== Aufgaben ==
(1) Übersetze aus dem Text über die asiatischen Aktienmärkte diesen Satz ins Englische: „Inmitten von Börsenfeiertagen in China, Hongkong und Australien blieb die Marktteilnahme überschaubar.“
(2) Schreib den Text über die asiatischen Aktienmärkte nach seinem letzten Satz weiter.

== Gegebener Text ==
━━━━━━━━━━━━━━━━━━━━━━━━━━━━━━

Die Handelsaktivitäten an den asiatischen Aktienmärkten begannen die Woche in ruhigem Fahrwasser. Inmitten von Börsenfeiertagen in China, Hongkong und Australien blieb die Marktteilnahme überschaubar. Dennoch setzte der japanische Leitindex Nikkei 225 ein positives Signal und schloss mit einem Plus von 0,9 Prozent bei 39.038,16 Punkten.
Grund für den Aufschwung waren revidierte Konjunkturdaten aus Japan, die eine etwas weniger starke Schrumpfung der Wirtschaft im ersten Quartal zeigten, als zuvor angenommen. Diese dennoch schwache Konjunkturentwicklung wirft jedoch Fragen auf, wieviel Spielraum die japanische Notenbank bei ihrer Sitzung im weiteren Wochenverlauf für eine Straffung ihrer Geldpolitik hat.

━━━━━━━━━━━━━━━━━━━━━━━━━━━━━━

== Eingabedaten ==
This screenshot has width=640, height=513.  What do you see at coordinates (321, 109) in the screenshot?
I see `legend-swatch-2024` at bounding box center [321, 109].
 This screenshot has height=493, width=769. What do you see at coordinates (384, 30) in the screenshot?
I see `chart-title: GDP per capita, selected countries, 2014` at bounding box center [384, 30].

━━━━━━━━━━━━━━━━━━━━━━━━━━━━━━

== Lösungen ==
(1) Amid stock market holidays in China, Hong Kong, and Australia, market participation remained limited.

(2)
Auch die US-Geldpolitik stand zum Wochenbeginn im Fokus der Anleger. Der starke Arbeitsmarktbericht der US-Regierung vom vergangenen Freitag hat die Erwartungen an eine baldige Zinssenkung der Federal Reserve deutlich gedämpft. Vor der mit Spannung erwarteten Fed-Sitzung am Mittwoch richten sich alle Augen auf die neuen US-Inflationszahlen, die maßgeblichen Einfluss auf die zukünftige Geldpolitik haben.